I am reading Rick Durrett's Probability: Theory and Examples ($5^{\text{th}}$ Edition) and the author states the following Theorem (Theorem $1.2.2$):
If $F:\mathbb{R}\rightarrow[0, \infty)$ satisfies the following:
$(i)$ $F$ is non-decreasing
$(ii)$ $\lim_{x\rightarrow\infty}F(x) =1$ and $\lim_{x\rightarrow -\infty}F(x) =0$
$(iii)$ $F$ is right-continuous i.e. $\lim_{y\downarrow x}F(y) = F(x)$
then $F$ is the distribution function of some random variable.
To prove the theorem, the author defines $\Omega = (0, 1)$, $\mathcal{F} = \mathcal{B}(0,1)$ and $P = \text{Lesbegue measure}$. The author then claims that $X(\omega):=\sup\{y\in \mathbb{R}:F(y)<\omega\}$ is the desired random variable.
Question: How does one prove that $X$ is measurable (this is not explicitly proved in the book)?

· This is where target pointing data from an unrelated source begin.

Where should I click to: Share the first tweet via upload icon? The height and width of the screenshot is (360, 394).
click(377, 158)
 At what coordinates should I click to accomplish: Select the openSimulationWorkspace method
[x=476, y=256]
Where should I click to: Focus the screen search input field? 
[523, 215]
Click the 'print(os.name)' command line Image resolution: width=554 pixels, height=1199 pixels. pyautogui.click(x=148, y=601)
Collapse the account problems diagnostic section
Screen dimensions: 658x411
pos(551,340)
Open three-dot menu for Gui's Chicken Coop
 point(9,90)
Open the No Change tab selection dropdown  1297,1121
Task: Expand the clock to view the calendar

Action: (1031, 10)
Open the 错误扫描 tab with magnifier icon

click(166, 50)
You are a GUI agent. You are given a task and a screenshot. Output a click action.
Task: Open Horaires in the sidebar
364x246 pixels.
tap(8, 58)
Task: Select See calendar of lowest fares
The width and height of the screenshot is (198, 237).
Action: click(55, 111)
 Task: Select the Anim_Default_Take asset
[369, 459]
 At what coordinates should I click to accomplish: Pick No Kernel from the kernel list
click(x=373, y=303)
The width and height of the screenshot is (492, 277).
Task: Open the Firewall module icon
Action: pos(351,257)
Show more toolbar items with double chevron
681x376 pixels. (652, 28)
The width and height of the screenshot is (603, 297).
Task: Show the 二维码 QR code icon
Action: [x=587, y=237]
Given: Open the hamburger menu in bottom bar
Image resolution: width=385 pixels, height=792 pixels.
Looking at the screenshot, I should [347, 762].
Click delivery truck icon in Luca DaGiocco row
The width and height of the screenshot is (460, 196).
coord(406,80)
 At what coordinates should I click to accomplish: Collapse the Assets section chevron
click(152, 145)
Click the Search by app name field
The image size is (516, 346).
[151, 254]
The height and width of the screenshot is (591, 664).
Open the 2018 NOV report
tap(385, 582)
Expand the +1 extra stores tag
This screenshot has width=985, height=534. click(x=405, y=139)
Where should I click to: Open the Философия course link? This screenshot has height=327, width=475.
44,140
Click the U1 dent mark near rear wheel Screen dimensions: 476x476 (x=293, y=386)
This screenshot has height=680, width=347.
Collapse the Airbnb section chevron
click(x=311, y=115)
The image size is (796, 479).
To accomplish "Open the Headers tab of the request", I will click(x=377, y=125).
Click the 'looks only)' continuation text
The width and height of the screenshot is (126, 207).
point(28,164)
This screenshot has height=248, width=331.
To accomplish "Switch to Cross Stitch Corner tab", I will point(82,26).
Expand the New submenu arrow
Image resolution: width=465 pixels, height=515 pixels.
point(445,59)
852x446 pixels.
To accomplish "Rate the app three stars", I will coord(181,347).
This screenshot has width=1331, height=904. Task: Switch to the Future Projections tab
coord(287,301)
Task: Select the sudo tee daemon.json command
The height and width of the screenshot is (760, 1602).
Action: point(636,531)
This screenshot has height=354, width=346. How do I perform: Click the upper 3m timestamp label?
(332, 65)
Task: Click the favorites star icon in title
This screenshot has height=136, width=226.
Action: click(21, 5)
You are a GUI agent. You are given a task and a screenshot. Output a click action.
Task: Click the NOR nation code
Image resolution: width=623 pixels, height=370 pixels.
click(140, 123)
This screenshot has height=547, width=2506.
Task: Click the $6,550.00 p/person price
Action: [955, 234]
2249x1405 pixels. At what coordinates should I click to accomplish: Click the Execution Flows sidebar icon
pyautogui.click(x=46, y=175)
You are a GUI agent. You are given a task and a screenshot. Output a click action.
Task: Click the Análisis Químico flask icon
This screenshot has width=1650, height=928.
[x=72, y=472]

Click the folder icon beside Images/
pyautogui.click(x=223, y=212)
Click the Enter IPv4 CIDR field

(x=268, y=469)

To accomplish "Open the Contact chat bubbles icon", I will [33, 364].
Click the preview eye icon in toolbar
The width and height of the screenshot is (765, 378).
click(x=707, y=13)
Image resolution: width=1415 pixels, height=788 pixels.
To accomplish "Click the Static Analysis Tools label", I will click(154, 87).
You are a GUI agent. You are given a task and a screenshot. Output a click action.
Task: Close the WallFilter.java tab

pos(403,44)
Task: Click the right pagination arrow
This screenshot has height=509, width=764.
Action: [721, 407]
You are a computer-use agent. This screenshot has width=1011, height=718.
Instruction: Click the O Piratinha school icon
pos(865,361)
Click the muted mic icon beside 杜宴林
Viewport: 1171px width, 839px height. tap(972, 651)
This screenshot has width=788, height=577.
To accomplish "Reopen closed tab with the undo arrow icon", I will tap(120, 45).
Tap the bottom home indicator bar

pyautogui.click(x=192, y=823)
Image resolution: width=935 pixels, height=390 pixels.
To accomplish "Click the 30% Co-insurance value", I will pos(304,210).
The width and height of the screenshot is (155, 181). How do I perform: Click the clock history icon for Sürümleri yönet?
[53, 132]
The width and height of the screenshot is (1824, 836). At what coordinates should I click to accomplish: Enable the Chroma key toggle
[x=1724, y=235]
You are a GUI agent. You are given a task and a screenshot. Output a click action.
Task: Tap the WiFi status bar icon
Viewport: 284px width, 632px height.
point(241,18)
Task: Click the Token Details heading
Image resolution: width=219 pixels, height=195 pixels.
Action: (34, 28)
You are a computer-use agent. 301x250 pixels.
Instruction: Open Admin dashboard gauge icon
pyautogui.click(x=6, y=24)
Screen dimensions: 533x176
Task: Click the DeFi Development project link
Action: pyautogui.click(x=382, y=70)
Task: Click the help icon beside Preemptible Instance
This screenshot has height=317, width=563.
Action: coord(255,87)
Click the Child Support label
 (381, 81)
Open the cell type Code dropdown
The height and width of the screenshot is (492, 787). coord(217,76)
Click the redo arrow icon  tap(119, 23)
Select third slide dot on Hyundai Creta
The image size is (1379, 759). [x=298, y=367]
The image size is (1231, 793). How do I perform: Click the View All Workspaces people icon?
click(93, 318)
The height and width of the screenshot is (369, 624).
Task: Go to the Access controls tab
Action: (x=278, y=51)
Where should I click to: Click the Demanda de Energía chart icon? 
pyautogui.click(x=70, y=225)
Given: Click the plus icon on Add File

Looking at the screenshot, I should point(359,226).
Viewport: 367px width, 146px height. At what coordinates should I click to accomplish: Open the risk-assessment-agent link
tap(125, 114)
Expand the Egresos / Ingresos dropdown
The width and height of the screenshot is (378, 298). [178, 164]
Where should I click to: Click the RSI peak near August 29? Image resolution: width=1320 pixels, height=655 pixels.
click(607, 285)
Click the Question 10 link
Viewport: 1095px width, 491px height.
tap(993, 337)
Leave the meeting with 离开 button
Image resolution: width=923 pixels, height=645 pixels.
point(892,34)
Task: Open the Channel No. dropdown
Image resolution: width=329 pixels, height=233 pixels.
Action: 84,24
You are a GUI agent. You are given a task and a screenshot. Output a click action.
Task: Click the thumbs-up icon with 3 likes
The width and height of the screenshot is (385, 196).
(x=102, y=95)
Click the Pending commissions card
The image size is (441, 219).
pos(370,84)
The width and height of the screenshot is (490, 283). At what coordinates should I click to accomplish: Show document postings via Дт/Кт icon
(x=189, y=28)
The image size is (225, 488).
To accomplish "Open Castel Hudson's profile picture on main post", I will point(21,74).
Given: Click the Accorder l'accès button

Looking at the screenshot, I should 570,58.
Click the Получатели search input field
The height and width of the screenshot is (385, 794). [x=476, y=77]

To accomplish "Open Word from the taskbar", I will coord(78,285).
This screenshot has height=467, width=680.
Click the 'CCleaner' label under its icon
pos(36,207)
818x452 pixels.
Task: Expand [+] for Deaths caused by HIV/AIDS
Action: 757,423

Thoughts: The author proves that
$$X^{-1}((-\infty, x]) = \{\omega\in\Omega: X(\omega)\leq x\} = \{\omega\in\Omega:\omega\leq F(x)\} = (-\infty, F(x)]\cap(0, 1)$$
From here one could claim that $X^{-1}(\sigma\{(-\infty, x]: x\in\mathbb{R}\}) = X^{-1}(\mathcal{B}(\mathbb{R})) = \sigma(\{(-\infty, F(x)]\cap(0,1): x\in\mathbb{R}\})$
But is it possible to prove that this $\sigma$-algebra is $\mathcal{B}(0,1)$?
Best Answer
Note that $X$ is a non-decreasing function. For any non-decreasing function $f$ observe that $\{x: f (x) <a\}$ is an interval for any real number $a$. Hence $X$ is measurable.